* **REQUIRED WORK**: Switch each "screenshot" in the data below to "screen image" and write out the data again with nothing else changed. Leave the pictures out.

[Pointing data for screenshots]
------------

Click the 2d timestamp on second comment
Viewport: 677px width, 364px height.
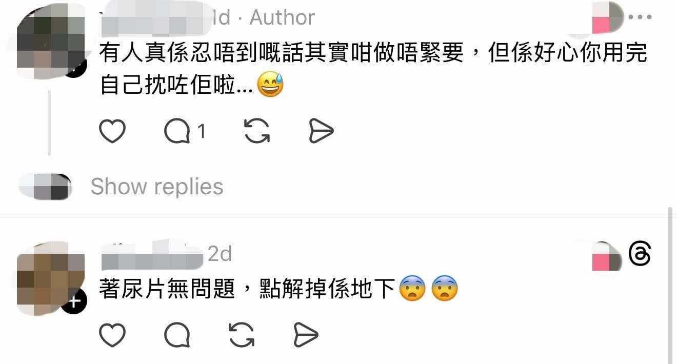tap(220, 254)
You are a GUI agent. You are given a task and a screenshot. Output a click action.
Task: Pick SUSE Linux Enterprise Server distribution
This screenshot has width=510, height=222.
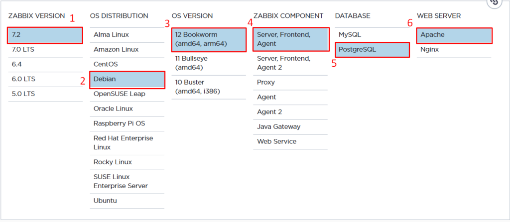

------------

* **EXPECTED OUTPUT**:
Click the 2d timestamp on second comment
Viewport: 677px width, 364px height.
tap(220, 254)
You are a GUI agent. You are given a task and a screen image. Output a click action.
Task: Pick SUSE Linux Enterprise Server distribution
This screen image has width=510, height=222.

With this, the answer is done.